_INSTRUCTIONS TO FOLLOW_
Print the piece on user security failures below word for word, in full.

_EXTRACTED TEXT_

Sure, you've heard about companies sustaining massive data breaches. But sometimes the biggest threat to an organization's network could be its own employees. The role of human Kill in security breaches is well known; human gullibility and carelessness are often called the weakest link in computer security. Here's a look at some of the biggest user fails ever.

1. Prey for a Phishing Expedition

One of the most consequential successes in phishing occurred in March 2016. John Podesta, chair of Hillary Clinton's 2016 Presidential Campaign, received an email that appeared to be from Google: "Someone just used your password to try to sign in to your Google account; Location: Ukraine". The email provided a helpful link so he could change his password "immediately".

Podesta had good instincts; he found the email suspicious and forwarded it to his chief of staff, who passed it to the campaign's IT people. IT responded with a brief message containing useful guidance and unfortunately starting with one badly-stated sentence. "This is a legitimate email. John needs to change his password immediately, and ensure that two-factor authentication is turned on. He can go to this link: https://myacount.google.com/security to do both" (IT says they intended to write "illegitimate email".)

It appears that IT's full response may not have made it all the way back up the chain to Podesta. In any event, someone in Podesta's office clicked on the bait in the phishing email, rather than on the link that IT sent, and gave the hackers Podesta's password.

_ENTRIES SHOWN_
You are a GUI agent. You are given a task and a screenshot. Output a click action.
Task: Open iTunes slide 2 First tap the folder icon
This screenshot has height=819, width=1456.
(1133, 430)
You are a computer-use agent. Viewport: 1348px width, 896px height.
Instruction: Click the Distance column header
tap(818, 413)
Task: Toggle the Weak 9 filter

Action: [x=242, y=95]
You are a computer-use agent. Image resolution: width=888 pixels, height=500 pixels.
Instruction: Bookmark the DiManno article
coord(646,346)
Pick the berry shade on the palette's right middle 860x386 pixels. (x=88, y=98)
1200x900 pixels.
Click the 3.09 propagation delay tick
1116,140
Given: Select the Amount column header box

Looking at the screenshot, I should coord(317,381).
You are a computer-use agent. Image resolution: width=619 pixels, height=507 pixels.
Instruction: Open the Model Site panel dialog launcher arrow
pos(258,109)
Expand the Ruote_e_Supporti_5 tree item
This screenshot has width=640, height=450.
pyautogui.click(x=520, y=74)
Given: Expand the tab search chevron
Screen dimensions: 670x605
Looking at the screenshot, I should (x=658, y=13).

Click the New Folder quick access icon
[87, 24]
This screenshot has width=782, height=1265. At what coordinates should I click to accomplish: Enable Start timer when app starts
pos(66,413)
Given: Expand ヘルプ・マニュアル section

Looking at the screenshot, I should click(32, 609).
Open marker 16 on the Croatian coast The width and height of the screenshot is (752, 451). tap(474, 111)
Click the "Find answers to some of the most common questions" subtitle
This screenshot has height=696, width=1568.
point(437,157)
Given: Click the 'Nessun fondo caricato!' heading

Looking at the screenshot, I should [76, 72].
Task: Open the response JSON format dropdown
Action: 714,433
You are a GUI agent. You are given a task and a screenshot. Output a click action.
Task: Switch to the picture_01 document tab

_THE RESULT_
Sure, you've heard about companies sustaining massive data breaches. But sometimes the biggest threat to an organization's network could be its own employees. The role of human Kill in security breaches is well known; human gullibility and carelessness are often called the weakest link in computer security. Here's a look at some of the biggest user fails ever.

1. Prey for a Phishing Expedition

One of the most consequential successes in phishing occurred in March 2016. John Podesta, chair of Hillary Clinton's 2016 Presidential Campaign, received an email that appeared to be from Google: "Someone just used your password to try to sign in to your Google account; Location: Ukraine". The email provided a helpful link so he could change his password "immediately".

Podesta had good instincts; he found the email suspicious and forwarded it to his chief of staff, who passed it to the campaign's IT people. IT responded with a brief message containing useful guidance and unfortunately starting with one badly-stated sentence. "This is a legitimate email. John needs to change his password immediately, and ensure that two-factor authentication is turned on. He can go to this link: https://myacount.google.com/security to do both" (IT says they intended to write "illegitimate email".)

It appears that IT's full response may not have made it all the way back up the chain to Podesta. In any event, someone in Podesta's office clicked on the bait in the phishing email, rather than on the link that IT sent, and gave the hackers Podesta's password.